El apoyo de los bancos centrales inyectando liquidez y adquiriendo bonos parece garantizado durante un largo periodo de tiempo. El convencimiento general de dicho mensaje tiene relevantes consecuencias. Por un lado, hace años la actuación de los bancos centrales permitía que las necesarias reformas estructurales en las economías se realizaran de forma espaciada en el tiempo. Ahora, la ayuda permanente de los bancos centrales sirve como excusa para no acometer dichas reformas. La financiación de la deuda pública se da por garantizada.

 

En segundo lugar, la "normalización" de los tipos de largo plazo en niveles cercanos a cero y la abundante liquidez, distorsionan la valoración de todo tipo de activos, entre ellos la bolsa. La evolución de las bolsas ha dejado de depender básicamente de los beneficios empresariales, siendo ahora determinante el volumen de liquidez disponible. La evolución del índice bursátil global (MSCI World Index) claramente se ve influenciado por el volumen de oferta monetaria global (liquidez).

Si durante este año 2020, el tamaño de los cuatro principales bancos centrales ha aumentado en algo más de 10 billones de dólares, se espera que, durante 2021 y 2022, la liquidez siga incrementándose, aunque a menor ritmo.

 

 

 

A pesar del convencimiento general del mantenimiento casi permanente de los tipos de interés en los niveles actuales, hay que recordar que no son tipos de interés fijados libremente entre la oferta y la demanda, sino que están totalmente intervenidos por los bancos centrales.

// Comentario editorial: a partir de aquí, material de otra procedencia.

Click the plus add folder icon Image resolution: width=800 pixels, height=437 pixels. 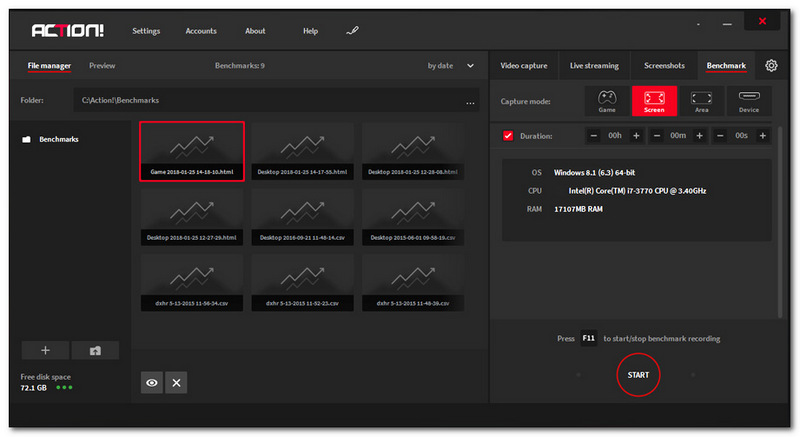45,350
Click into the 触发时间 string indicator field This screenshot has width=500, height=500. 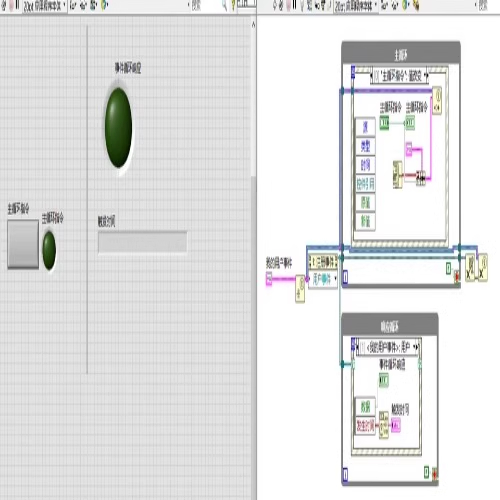142,242
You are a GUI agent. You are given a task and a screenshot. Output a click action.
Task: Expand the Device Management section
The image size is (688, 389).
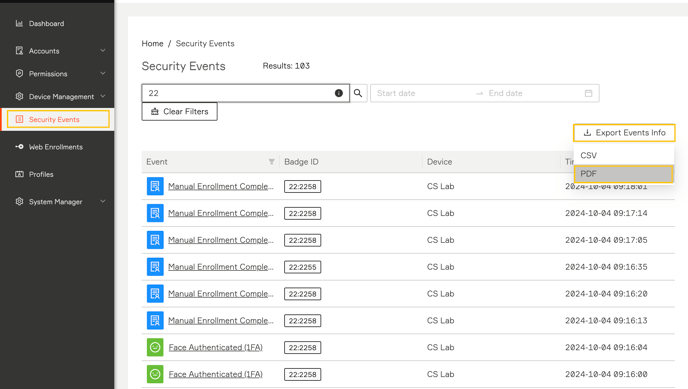(103, 96)
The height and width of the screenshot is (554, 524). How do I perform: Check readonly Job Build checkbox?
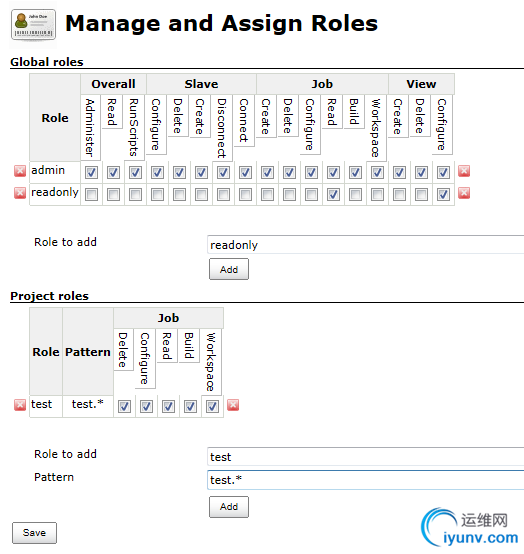coord(355,194)
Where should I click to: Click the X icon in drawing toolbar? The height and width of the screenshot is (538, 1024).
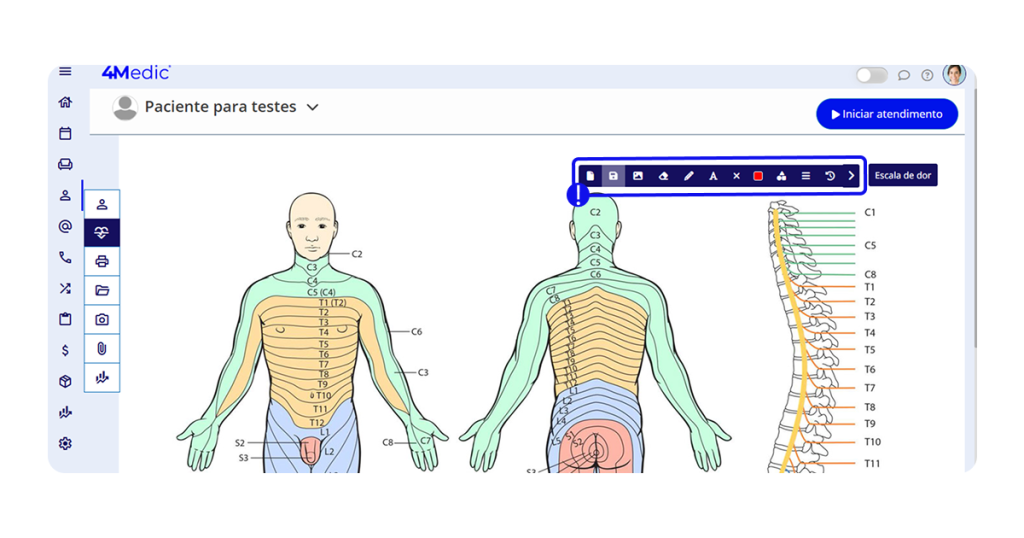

En EE.UU. con un banco central (Fed), un único Tesoro y un único Gobierno federal es factible que siga con la misma política durante un largo periodo de tiempo. En la Eurozona con un banco central (BCE), 19 tesoros y 19 gobiernos con elecciones periódicas, es mucho más difícil que no surjan elevadas tensiones en el futuro sobre la continuidad de la política monetaria actual. De momento, el respaldo de los bancos centrales parece garantizado.